Here’s a great kick-off for the New Year: a wonderful true story from one of last semester’s magazine-writing classmates. Some people think kids say the darnedest things!

Every once in awhile a confluence of incidents leads to a bizarre and somewhat hilarious event.  Such was the case on a sunny April morning.

The evening before, my husband had called our insurance company to tell them we did not want to renew our life insurance policies that were expiring in two days, due to the downturn in the economy and cost. The next morning, my five-year-old daughter wakes me up with phone in hand to ask if she could call Daddy at work. After grumpily telling her that she is not allowed to wake people up who are sleeping, especially her mother who is fighting a bleeding rash on her neck, I tell her that all she had to do is hit the redial button on the phone if she wanted to call Daddy at work. Since he was the last person I called on that phone, it should ring right into his office.

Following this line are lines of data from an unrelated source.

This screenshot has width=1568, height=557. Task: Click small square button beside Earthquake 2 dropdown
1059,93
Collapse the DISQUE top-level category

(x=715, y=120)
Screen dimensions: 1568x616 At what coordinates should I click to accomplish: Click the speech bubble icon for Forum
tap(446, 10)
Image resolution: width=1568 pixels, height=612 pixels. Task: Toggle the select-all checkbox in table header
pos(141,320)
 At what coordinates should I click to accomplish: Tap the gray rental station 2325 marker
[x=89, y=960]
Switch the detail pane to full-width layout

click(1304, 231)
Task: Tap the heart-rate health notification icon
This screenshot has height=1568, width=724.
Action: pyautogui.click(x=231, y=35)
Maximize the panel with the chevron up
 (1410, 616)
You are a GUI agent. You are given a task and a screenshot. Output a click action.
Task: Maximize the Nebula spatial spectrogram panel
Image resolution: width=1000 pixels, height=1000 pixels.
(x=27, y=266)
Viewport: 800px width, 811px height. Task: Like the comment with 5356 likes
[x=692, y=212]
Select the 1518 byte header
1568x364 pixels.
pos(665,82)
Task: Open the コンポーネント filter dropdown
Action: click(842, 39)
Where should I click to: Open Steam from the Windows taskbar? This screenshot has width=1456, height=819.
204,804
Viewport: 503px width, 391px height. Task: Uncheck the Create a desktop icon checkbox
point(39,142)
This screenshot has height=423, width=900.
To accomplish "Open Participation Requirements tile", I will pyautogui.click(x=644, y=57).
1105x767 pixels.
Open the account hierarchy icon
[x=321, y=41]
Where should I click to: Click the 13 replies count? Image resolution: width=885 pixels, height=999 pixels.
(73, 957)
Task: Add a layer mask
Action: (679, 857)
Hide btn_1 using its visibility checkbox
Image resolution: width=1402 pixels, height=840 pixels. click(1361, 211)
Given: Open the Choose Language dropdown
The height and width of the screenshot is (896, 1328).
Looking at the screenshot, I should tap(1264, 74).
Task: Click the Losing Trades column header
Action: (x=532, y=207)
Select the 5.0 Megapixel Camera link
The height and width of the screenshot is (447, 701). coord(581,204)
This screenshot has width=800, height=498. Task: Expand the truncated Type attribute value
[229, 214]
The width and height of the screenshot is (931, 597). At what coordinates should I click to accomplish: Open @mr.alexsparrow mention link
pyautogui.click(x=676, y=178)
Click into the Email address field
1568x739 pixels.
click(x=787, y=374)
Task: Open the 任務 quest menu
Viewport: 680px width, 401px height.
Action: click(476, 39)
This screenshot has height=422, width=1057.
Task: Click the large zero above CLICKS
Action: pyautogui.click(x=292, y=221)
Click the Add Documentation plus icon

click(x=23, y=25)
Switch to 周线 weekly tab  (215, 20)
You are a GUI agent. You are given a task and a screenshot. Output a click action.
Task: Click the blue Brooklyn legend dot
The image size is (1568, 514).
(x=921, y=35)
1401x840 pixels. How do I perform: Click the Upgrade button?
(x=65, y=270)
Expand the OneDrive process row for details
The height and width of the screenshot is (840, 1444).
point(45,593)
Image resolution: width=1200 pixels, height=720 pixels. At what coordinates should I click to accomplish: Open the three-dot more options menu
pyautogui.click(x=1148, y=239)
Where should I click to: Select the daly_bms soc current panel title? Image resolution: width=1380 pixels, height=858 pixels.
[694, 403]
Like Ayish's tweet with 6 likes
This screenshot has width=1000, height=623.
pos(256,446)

Ten minutes later, as I’m drifting back to sleep, my eight-year-old son runs into my room and tells me that someone is banging on the front door, looking in the windows and coming into our fenced back yard.  I leap from the bed to look through the window and discover that several Sheriff’s officers are trying to get into our house.  I bang on the window and say, “Can I help you?”  They tell me to come to the front door.

After quickly getting dressed, I open the front door to find police officers all over our front yard, three standing on our front porch.  I ask if everything is OK.  One says, “That’s what we’re here to find out, ma’am.”

They said they got a 911 call from our insurance agent this morning who said that they had a five-year-old girl on the line who was telling them that she can’t wake mommy or her brother up and that mommy has blood on her neck and that she needs to call daddy and wondered if they have his number at work.

Based on the things my daughter was saying, the insurance agent believed Daddy had possibly killed Mommy for the insurance money before the policy expired the next day and had called the police. Mortified, I apologized profusely.

And that’s why my daughter is not allowed to use the phone for the next five years!

4 thoughts on “A Phone Call to Daddy”

  1. It is a hilarious story, especially since it isn’t mine. Isn’t it amazing the amount of detail that kids can put in talking to someone they don’t know.

    Good for the insurance man!

    As mortifying as this must have been for the lady [and I could have seen this happening in my children’s youth] how wonderful to have an insurance man who chose not to ignore a 5 year old child and send help!!